Japanese Product Now Under Review for Nationwide Marketing Approval
Akili, Inc. (NASDAQ:AKLI), a leading digital medicine company, today announced that its Japanese partner Shionogi & Co. Ltd has submitted Akili's digital therapeutic SDT-001 for marketing approval with the Ministry of Health, Labor, and Welfare. SDT-001 is the Japanese, localized version of Akili's AKL-T01 (marketed as EndeavorRx in the United States), which has previously been authorized by the U.S. Food and Drug Administration (FDA) as the world's first prescription digital therapeutic for improving attentional functioning in pediatric ADHD patients aged 8 to 17.
"The latest Japanese clinical trial of our patented, clinically proven technology is an important milestone for many reasons," said Dr.
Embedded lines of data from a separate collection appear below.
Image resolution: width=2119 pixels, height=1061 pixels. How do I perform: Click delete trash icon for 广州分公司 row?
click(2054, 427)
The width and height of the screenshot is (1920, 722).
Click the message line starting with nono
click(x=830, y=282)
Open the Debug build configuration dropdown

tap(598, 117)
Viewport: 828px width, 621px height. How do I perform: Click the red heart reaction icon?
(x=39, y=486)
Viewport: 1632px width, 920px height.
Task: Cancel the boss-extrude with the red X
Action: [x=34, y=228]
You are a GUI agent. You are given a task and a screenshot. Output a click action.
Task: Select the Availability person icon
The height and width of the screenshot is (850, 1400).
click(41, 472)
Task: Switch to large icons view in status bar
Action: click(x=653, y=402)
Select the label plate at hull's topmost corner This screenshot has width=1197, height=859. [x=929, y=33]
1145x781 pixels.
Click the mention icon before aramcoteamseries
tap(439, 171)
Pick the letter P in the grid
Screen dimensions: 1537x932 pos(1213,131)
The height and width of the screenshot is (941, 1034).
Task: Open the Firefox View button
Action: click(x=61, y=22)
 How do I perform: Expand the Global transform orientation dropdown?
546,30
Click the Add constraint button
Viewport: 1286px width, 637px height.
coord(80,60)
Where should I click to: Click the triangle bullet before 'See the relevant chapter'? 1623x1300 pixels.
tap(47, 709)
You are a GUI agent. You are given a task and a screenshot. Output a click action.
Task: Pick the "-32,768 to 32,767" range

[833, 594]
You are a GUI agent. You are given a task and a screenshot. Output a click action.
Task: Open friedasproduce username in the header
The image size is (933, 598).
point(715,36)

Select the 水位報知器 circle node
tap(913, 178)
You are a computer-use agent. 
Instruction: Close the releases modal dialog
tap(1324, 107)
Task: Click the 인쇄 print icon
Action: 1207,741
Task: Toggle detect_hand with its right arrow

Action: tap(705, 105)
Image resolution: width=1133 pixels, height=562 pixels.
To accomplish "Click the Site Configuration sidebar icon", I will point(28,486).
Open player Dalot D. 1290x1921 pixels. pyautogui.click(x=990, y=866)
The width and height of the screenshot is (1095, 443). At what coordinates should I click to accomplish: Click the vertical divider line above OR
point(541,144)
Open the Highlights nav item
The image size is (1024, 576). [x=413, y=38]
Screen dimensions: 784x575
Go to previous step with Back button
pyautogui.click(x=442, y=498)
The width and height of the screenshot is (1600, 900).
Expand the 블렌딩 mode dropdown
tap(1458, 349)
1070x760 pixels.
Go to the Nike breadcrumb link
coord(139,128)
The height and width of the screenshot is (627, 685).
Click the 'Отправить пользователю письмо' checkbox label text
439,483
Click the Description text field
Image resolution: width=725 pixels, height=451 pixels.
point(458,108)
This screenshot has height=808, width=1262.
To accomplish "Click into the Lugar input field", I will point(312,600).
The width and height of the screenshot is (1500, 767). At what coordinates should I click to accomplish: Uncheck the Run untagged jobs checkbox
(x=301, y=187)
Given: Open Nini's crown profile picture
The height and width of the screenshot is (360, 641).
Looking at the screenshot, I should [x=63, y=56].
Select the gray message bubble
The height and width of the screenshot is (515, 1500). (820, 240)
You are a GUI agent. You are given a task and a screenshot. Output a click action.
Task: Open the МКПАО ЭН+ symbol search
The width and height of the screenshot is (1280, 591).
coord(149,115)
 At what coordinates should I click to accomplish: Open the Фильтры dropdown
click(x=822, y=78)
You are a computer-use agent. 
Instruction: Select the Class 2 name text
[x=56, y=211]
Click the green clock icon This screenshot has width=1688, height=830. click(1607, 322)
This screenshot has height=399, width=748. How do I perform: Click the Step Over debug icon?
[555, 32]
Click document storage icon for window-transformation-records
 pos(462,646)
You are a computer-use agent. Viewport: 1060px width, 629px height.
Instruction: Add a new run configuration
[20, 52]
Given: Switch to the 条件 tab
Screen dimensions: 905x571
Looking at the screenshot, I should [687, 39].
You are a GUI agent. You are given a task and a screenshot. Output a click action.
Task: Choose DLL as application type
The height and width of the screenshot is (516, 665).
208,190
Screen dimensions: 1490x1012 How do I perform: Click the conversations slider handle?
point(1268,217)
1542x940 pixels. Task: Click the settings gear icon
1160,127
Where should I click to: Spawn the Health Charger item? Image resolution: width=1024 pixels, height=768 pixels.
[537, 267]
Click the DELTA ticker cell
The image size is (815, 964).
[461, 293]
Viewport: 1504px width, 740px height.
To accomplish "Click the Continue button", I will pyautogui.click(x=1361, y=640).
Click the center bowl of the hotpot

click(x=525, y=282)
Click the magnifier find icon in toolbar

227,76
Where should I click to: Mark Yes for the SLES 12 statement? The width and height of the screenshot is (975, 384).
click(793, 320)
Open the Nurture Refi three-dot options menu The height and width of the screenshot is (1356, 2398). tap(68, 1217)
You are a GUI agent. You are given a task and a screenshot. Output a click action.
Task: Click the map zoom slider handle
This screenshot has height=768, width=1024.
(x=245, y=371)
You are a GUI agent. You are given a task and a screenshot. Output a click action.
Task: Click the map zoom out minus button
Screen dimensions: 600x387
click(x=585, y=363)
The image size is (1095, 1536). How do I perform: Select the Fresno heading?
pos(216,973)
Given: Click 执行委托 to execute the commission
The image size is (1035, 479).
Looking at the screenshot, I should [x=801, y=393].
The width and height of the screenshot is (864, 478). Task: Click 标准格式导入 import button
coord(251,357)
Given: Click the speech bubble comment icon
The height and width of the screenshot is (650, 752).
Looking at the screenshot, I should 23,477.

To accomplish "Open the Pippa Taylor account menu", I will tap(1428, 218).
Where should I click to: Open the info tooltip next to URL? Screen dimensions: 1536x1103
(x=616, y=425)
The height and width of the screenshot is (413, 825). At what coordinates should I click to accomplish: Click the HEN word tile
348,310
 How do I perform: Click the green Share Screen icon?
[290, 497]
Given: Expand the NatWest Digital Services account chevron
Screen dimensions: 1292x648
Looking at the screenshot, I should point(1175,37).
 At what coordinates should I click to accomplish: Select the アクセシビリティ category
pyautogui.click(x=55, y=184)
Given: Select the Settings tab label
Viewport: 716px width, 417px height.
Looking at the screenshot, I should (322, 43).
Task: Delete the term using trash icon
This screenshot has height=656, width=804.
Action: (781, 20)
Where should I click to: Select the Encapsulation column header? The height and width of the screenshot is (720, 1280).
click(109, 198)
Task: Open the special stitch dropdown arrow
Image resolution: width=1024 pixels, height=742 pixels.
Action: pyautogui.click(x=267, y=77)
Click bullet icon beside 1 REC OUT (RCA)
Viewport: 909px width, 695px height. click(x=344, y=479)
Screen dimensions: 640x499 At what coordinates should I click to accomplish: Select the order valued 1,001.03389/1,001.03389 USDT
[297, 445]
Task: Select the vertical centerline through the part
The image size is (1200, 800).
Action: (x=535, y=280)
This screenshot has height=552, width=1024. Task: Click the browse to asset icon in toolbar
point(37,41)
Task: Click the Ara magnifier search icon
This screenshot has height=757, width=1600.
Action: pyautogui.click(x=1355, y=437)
Scott Kollins, Chief Medical Officer at Akili. "It not only further validates the efficacy and safety of EndeavorRx, it also moves us and our international partner SHIONOGI a step closer to making the product available in Japan. And if approved in Japan, it will provide an effective and safe option in a country where some front line pharmaceutical therapies are not as widely available to pediatric patients with ADHD."
The submission for marketing approval in Japan is based on the favorable results of the Phase 3 clinical trial conducted by SHIONOGI in the country. The trial aimed to evaluate the efficacy and safety of SDT-001 in 164 pediatric ADHD patients aged 6 to 17 who received conventional treatments such as environmental adjustments and psychosocial therapies. The SDT-001 group, undergoing approximately 25 minutes of treatment once daily for 6 weeks (1 cycle), demonstrated statistically significant improvements in the change from baseline in the Attention-Deficit/Hyperactivity Disorder Rating Scale IV (ADHD-RS-IV) Inattention score compared to the control group (continuing conventional treatments) at the 6-week mark (p < 0.05), achieving the primary endpoint of the trial. Moreover, statistically significant improvements were observed in the change from baseline in the total ADHD-RS-IV score and the hyperactivity/impulsivity score at the 6-week mark in the SDT-001 group compared to the control group (p < 0.05). No safety concerns or serious adverse events related to SDT-001 were observed. Furthermore, symptom improvements were sustained even after two cycles of SDT-001 use, with no safety concerns noted.